_TEXTO_
○ ○ ○

Mas o caminho para tornar o Jequitinhonha visível aos olhos do mundo foi longo. Há alguns anos, a ONG Rede Artesol passou a oferecer apoio e curadoria ao trabalho da comunidade. "Aprendemos vendas pela internet, precificação, logística e comercial, além de eles divulgarem nosso trabalho".
Assim, as esculturas de mulheres, homens e animais chegam com mais facilidade ao Brasil todo e encantam. A inspiração? "Vem do amor que eu carrego pela minha família e pela natureza. Depois de uns anos na produção de cerâmica, comecei a aperfeiçoar as esculturas nos traços de membros da minha família, como minha mãe, algumas amigas e minhas filhas", diz Zezinha.
Peguei gosto em pintar em minhas esculturas os vestidos mais lindos que imaginava. Eu me via neles, adoraria poder vestir algo assim."
Do barro à arte
O trabalho é intenso e envolve a família toda. "Começa com a coleta do barro, no barreiro, pelo meu marido. Trazemos para casa e levamos para a gangorra, que é uma ferramenta de madeira muito antiga usada para socar e triturar o barro. Depois que vira um pó, eu amasso com água e começo a modelar pela base", diz.
Depois de modelada em altura e proporção, cada peça descansa e seca. É hora de suas duas filhas pintarem com cores extraídas da própria natureza, usando penas, palito de bambu ou um pedaço de pano.
"Vem então o último processo, que é a queima, feita pelo meu marido Ulisses, em período de 8 horas para cada peça em um forno de barro com fogo à lenha". Cada item leva em torno de 9 a 15 dias para ser concluído.

○ ○ ○

_TAREFA PROPOSTA 1_
Nas linhas abaixo, reescreva o trecho que vai da linha com "This screenshot has height=855, width=954." até a linha com "[x=27, y=337]", trocando "Select" por "Choose" e mantendo todo o resto igual.
O texto e as linhas que vêm depois dele são materiais independentes entre si.

_LINHAS EXIBIDAS_
○ ○ ○

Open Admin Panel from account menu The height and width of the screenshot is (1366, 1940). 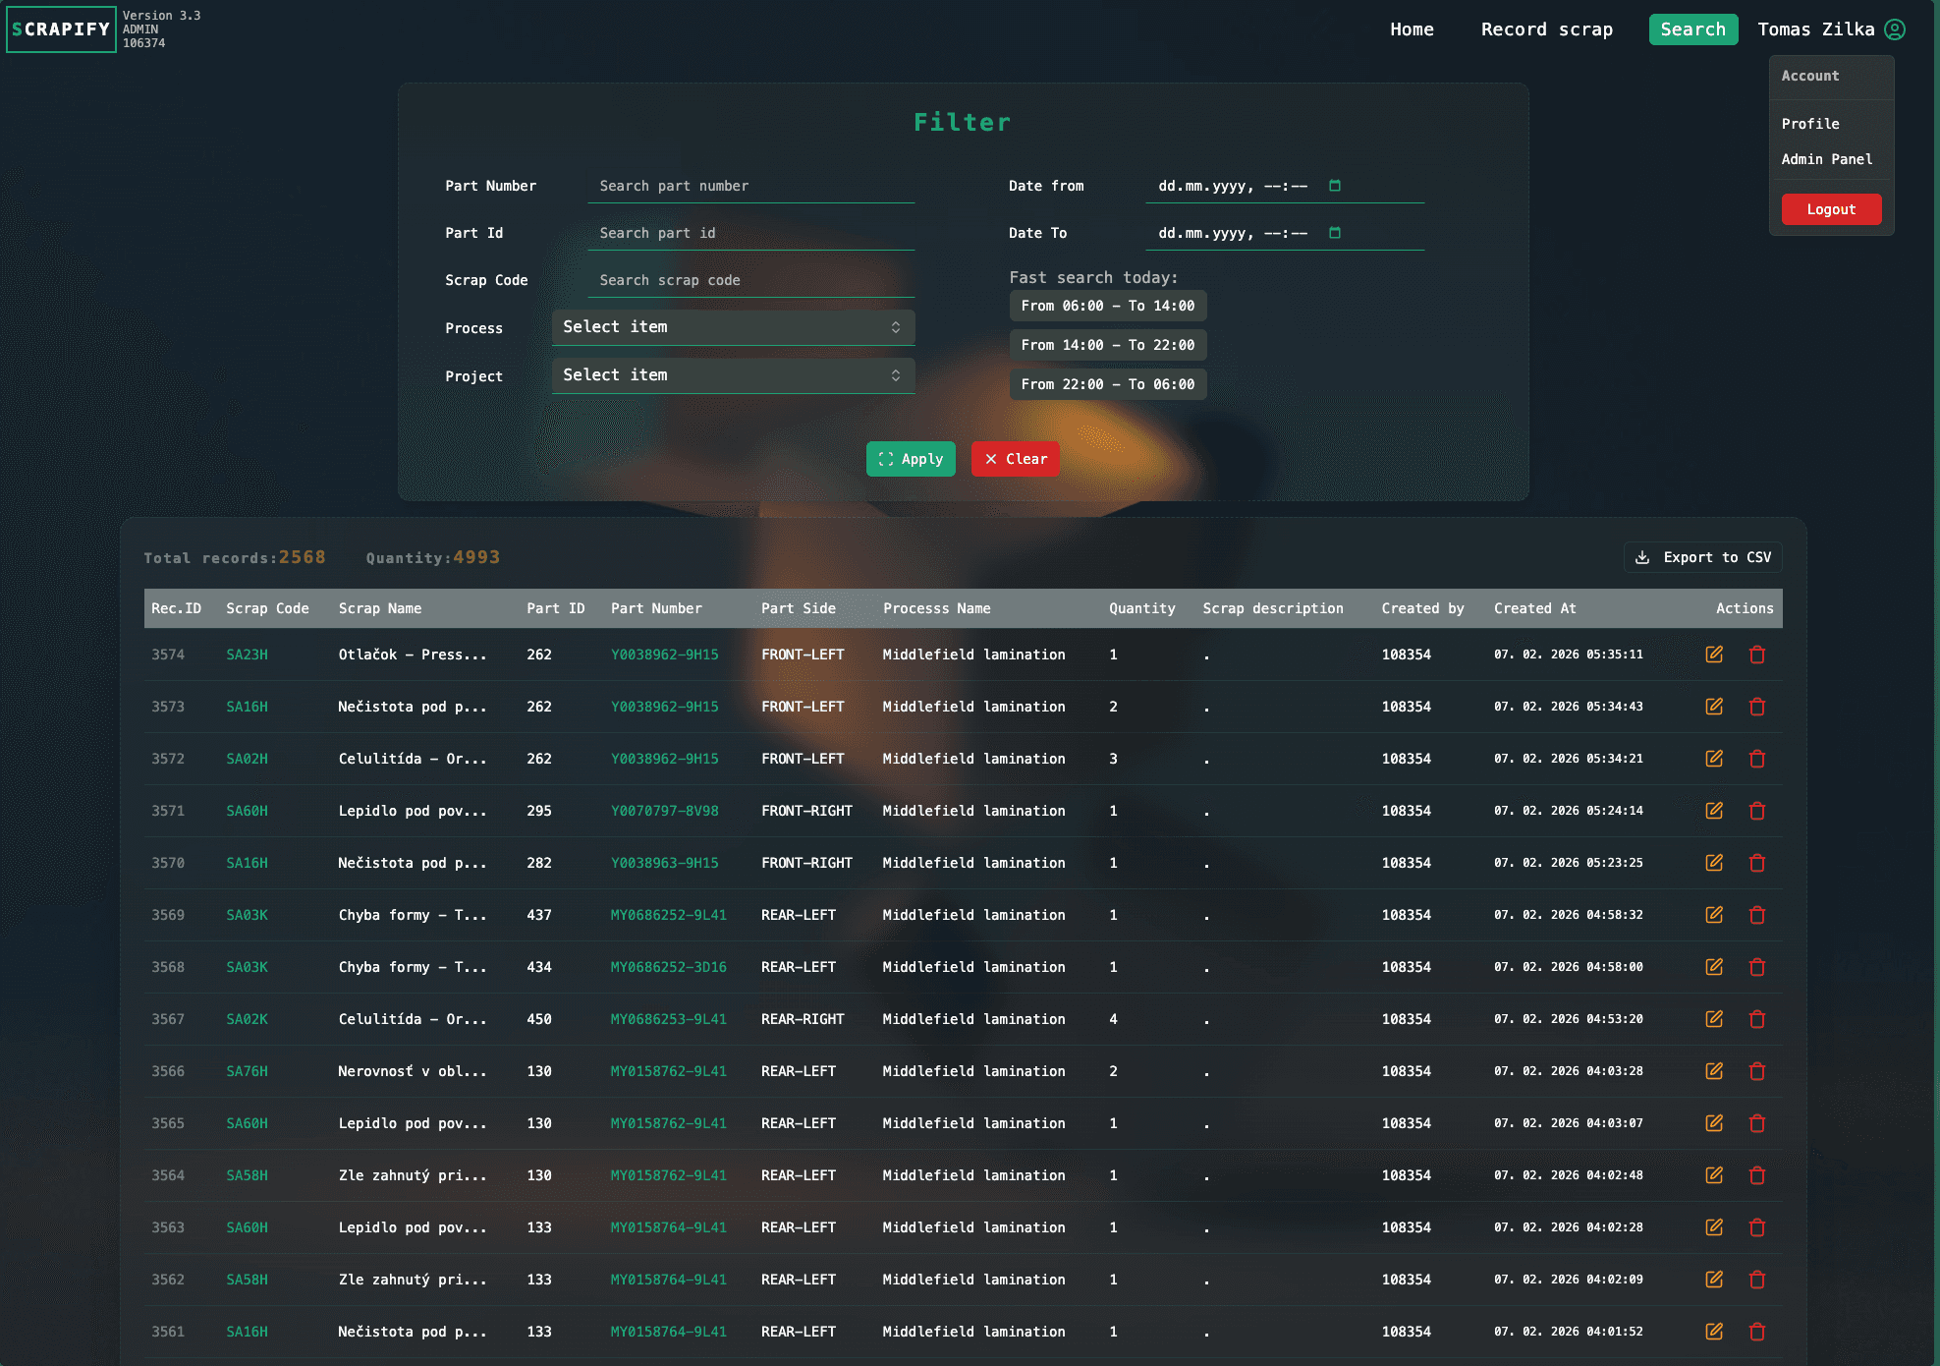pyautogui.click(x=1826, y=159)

○ ○ ○

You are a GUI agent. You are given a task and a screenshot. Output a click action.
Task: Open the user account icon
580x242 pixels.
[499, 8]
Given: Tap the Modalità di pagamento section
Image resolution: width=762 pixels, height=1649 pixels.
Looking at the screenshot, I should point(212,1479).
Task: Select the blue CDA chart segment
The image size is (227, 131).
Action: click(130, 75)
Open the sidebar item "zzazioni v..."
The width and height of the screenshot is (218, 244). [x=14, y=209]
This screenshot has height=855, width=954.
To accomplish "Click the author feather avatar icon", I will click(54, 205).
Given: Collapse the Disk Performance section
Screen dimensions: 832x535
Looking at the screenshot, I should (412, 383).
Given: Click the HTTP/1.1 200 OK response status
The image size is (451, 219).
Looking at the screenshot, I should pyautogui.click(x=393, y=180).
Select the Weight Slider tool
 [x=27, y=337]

○ ○ ○

_TAREFA PROPOSTA 2_
Segundo o texto, quanto tempo leva a queima de cada peça?

_RESULTADO FINAL 1_
This screenshot has height=855, width=954.
To accomplish "Click the author feather avatar icon", I will click(54, 205).
Given: Collapse the Disk Performance section
Screen dimensions: 832x535
Looking at the screenshot, I should (412, 383).
Given: Click the HTTP/1.1 200 OK response status
The image size is (451, 219).
Looking at the screenshot, I should pyautogui.click(x=393, y=180).
Choose the Weight Slider tool
 [x=27, y=337]

_RESULTADO FINAL 2_
8 horas, em um forno de barro com fogo à lenha.